Redesigning an existing blog is a torment. Contrary to popular belief, the Chinese character for crisis is NOT the sign for “danger” and “opportunity” somehow placed together. The Chinese actually means a time of change, a dangerous moment. So to does blog re-design constitute a dangerous moment in the future of the blog. Here are my beginning thoughts (and years of experience).
Blog Design Needs to Fit both the Blogger–and the Audience
When designing a blog, we all have our imaginative premonitions (the Daily Word prompt–hey, it totally fitted!) about who our audiences will be. And also an imaginative concept of who WE ourselves will be in relation to our audiences. In my younger days, I wanted to be a gentle, authoritative teacher of HTML. (Back in 1993, that was easy. I built a site at a university where I was teaching at a liberal arts college in the Pacific Northwest). Later, I built some different sites for different academic topics.

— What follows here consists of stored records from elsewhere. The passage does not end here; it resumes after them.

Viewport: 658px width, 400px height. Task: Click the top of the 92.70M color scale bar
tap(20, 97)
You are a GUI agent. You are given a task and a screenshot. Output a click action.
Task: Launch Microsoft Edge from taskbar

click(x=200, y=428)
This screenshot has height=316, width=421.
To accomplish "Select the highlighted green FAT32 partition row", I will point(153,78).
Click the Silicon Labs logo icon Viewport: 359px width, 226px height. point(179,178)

(They were so boring. I was so boring. Being an authority can be another term for “gas bag.” This is why I say I am a recovering academic.)

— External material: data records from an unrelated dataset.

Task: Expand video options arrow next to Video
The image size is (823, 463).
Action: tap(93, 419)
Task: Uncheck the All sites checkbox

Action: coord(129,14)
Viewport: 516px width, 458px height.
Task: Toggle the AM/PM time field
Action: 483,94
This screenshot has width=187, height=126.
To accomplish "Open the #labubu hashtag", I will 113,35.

I’m not sure there is an audience for. . .whatever it was I was trying to do. The blog began to look (and feel) like a textbook. Wonky in all the wrong places.
In my last blog, I was much better as “ardent woman-in-technology mentor” but the blog itself suffered from the split-personality. I had a partner, a truly wonderful woman mentor whom I wanted to please. She really wasn’t all that into it, in the final analysis, but those were good, stimulating times. I kept re-designing the blog over and over trying to excite my partner. It was like a badly considered marriage in the end. I forgot the audience. I couldn’t figure out the audience or myself!
There were signs I was doing it wrong.
The structure was bad, the concept was ill-fitting and writing itself wasn’t any fun.
Designing for An Audience (and Yourself)
I believe you can’t leave yourself out of the equation. If you do, you’ll seem inauthentic (like my “authority” blogs of my academic days). I reflected on the fact that my most successful blog was about teaching HTML. It was fun. I liked teaching online, and my major audience were people who wanted to learn. In this current blog, I wanted to re-develop that light, newsy friend idea — someone who helps you go from newbie to an advanced beginner, able to manage their own site using WordPress.com’s Business Plan.
I chose The Entrepreneur design in large part because I like the cover — a strong, confident woman doing her thing.
However, it’s not up to my standards. It has a menu system that doesn’t meet my needs. It allegedly supports a variety of post formats–but really, it doesn’t. I’d have to fool around with some CSS to get the post formats for “quote” and “aside” and other fancy formats–because this theme has no special formatting for those types of formats — even though it “supports” those formats. So far, my research on how to transform those formats hasn’t turned up much. My CSS skills are rusty and re-learning this capability is a bit painful (though it may come to that).
I used The Entrepreneur theme in my most recent blog (the failed marriage) and I went back to it for this one. Now, I’m ready for something different. SO MANY DECISIONS!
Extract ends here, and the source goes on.